→ Given passage

Anger and frustration on his part.
I'm dying here. Feeling deceived. 3 years! Hurt. Embarrassed. Inadequate.
How to make him understand that this is going to take a long, long time?


----------



## anchorwatch (Mar 5, 2012)

Sorry you're here...

These should be of help...

Start here

http://talkaboutmarriage.com/coping-infidelity/32002-welcome-tam-cwi-newbies-please-read.html#post430739

Dr. Shirley Glass - NOT "Just Friends"

What is the 180?

 His Needs, Her Needs: Building an Affair-Proof Marriage eBook: Willard F. Jr. Harley

What is the 180?


----------



## Thorburn (Nov 23, 2011)

Your feelings are normal. There will be a roller coaster effect on your emotions for quite a while. Your WH is still in the fog of the affair.

I would start the 180.

There also has to be no contact (NC). Your WH needs to end any and all contact with her. 

Is she the only one? You will not know till he give you all his accounts with passwords and allow you to look.


----------



## Daisy10 (Nov 10, 2013)

What took 3 years? What is the 180?

You have come to the right place. There are many informative threads here. Browse around.


----------



## remorseful strayer (Nov 13, 2012)

Your husband needs to drop his affair partner like yesterdays news. 

He should do it, without needing to be asked. 

However, if you want to save the marriage, it's important that you DEMAND that he cut all contact immediately.

If he will not, see an attorney and file for divorce. Maybe that's the wake up call he needs. 

A marriage can not recover with a third party in the picture. He needs to realize that. 

Alternatively, if you still wish to stay married, you are a lot younger than he, you could tell him you want to take a lover to. This also might wake him up.




60+ said:


> This is so hard! I'm 65 (feel 23) - and he's 74 - about to celebrate our 40th wedding anniversary but just don't feel like celebrating anything.
> Three years ago he starts to help a Russian woman with her English. It progresses from e-mail to Skype. At the same time he moves into a room of his own with his own television, own computer, and own e-mail address. And a closed door.
> Don't think anything of it at the time. Gradually it becomes more and more calls; of longer and longer duration. Then later and later into the night - (a 4 hour time difference between here and Russia).
> In the end there are 3, 4, 5 calls a day.
> ...


----------



## alte Dame (Aug 7, 2012)

He won't stop this unless you force him to. The question is whether you want to do this.

→ Work to complete
Answer these questions about the forum thread above.
1. According to the post quoted from "60+", how old are she and her husband?
2. What does Thorburn say the husband must hand over before she can know whether "she" is "the only one"?
3. What does remorseful strayer advise doing if he will not cut all contact?

→ Provided records
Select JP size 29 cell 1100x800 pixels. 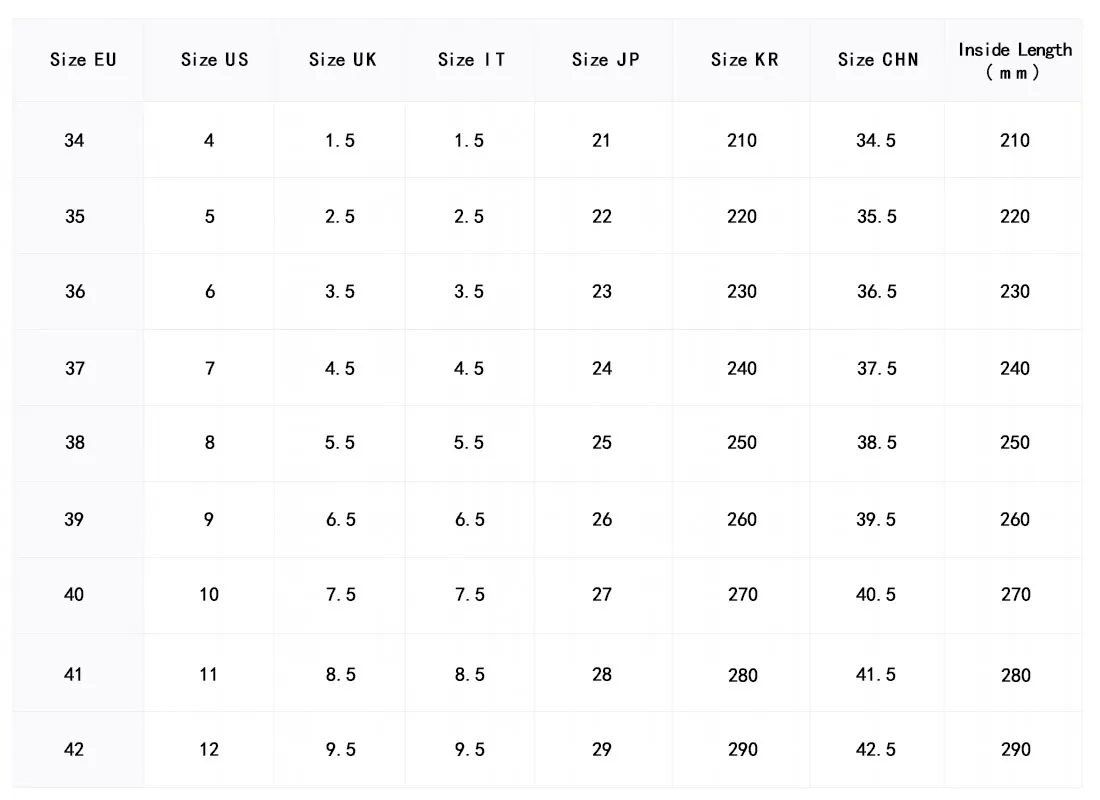pyautogui.click(x=601, y=750)
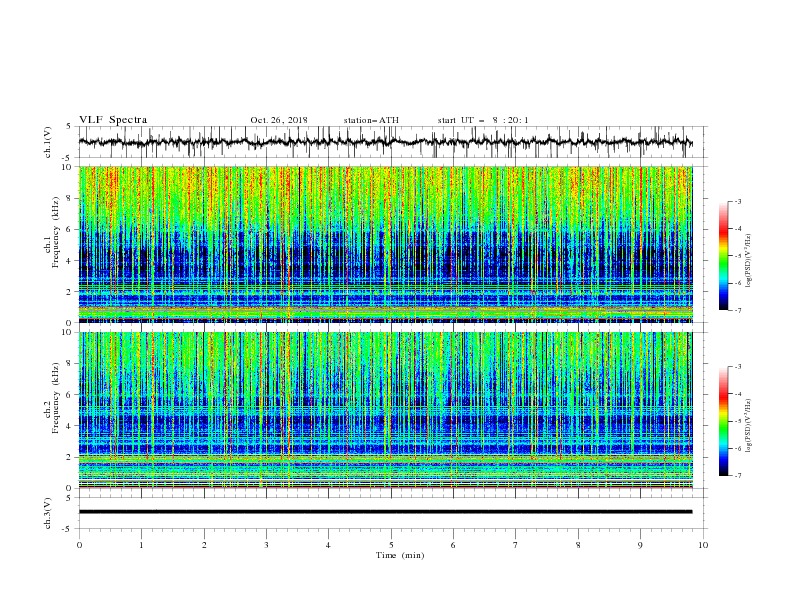Click the ch.1 Frequency (kHz) axis label
The image size is (792, 612).
(51, 245)
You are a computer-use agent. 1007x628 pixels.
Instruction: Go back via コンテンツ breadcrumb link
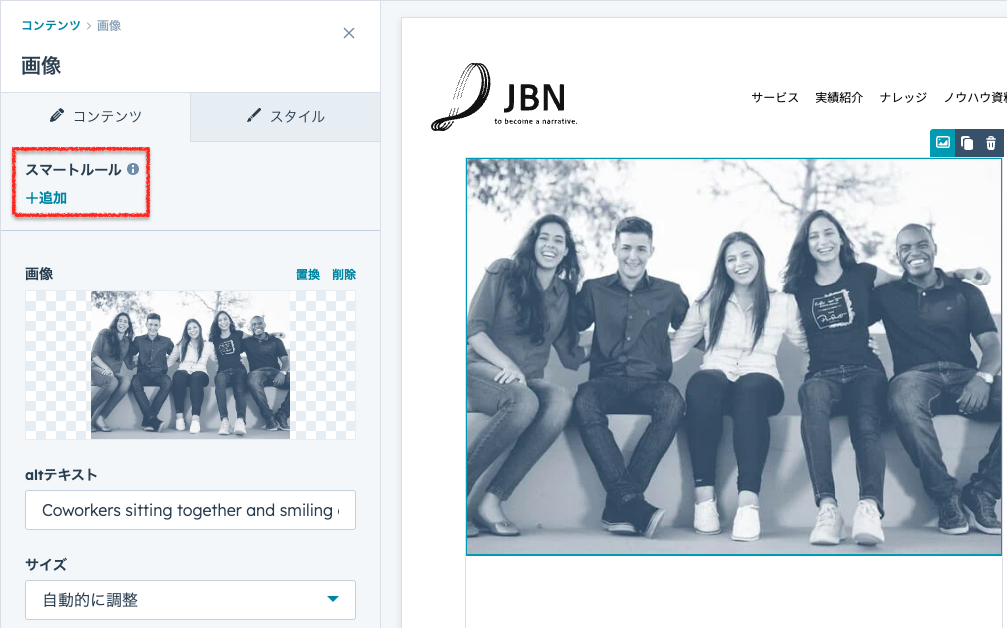point(51,25)
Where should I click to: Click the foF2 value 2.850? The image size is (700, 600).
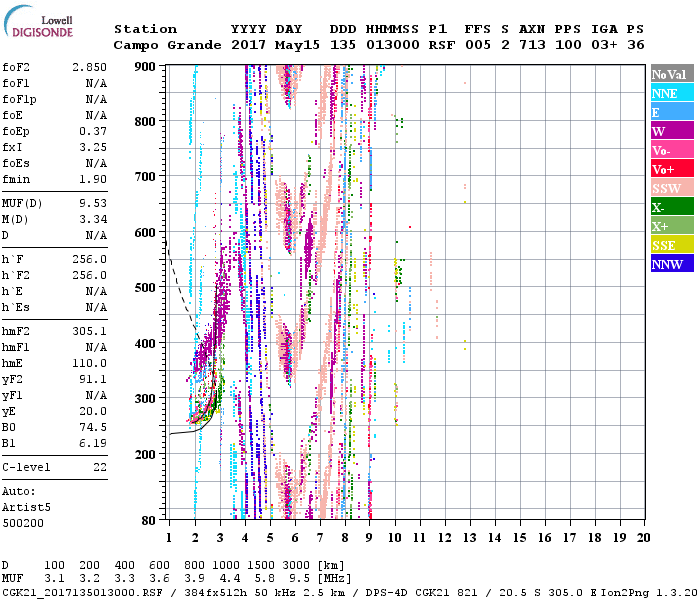coord(89,67)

→ Task output
1. She is 65 and he is 74.
2. All his accounts with passwords, along with allowing her to look.
3. See an attorney and file for divorce.